[What to produce]:
Pull out every line below containing the word "computer".

[Dataset records]:

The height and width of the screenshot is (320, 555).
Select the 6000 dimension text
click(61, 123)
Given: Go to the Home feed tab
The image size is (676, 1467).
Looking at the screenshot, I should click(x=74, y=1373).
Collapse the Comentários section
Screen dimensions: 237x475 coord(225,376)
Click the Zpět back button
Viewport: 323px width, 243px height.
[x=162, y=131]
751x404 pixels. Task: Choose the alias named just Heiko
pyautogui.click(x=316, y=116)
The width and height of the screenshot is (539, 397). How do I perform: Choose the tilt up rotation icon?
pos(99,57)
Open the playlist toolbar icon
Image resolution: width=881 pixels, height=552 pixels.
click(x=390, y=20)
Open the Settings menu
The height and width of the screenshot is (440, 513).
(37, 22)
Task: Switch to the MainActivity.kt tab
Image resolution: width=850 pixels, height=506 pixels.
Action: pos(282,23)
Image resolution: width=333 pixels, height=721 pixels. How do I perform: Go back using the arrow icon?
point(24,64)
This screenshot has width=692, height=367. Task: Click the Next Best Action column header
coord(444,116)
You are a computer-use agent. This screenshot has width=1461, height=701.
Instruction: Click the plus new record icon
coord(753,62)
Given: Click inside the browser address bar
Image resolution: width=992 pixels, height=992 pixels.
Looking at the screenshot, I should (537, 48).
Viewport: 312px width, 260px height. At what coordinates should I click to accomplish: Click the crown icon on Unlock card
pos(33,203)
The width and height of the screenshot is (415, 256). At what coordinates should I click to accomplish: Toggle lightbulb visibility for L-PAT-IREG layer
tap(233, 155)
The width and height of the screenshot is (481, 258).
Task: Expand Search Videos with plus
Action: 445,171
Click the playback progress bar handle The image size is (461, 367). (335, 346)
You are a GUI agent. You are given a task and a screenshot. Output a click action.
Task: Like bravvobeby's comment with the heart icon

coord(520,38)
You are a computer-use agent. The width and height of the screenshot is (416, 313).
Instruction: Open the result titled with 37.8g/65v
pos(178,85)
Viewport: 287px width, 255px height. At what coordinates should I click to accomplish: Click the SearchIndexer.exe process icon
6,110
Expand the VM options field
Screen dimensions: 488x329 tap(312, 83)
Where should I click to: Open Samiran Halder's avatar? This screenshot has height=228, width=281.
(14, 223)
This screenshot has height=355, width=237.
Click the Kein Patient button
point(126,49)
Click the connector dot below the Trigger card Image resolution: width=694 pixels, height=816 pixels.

[Task output]:
You are a computer-use agent. This screenshot has width=1461, height=701.
You are a computer-use agent. The width and height of the screenshot is (416, 313).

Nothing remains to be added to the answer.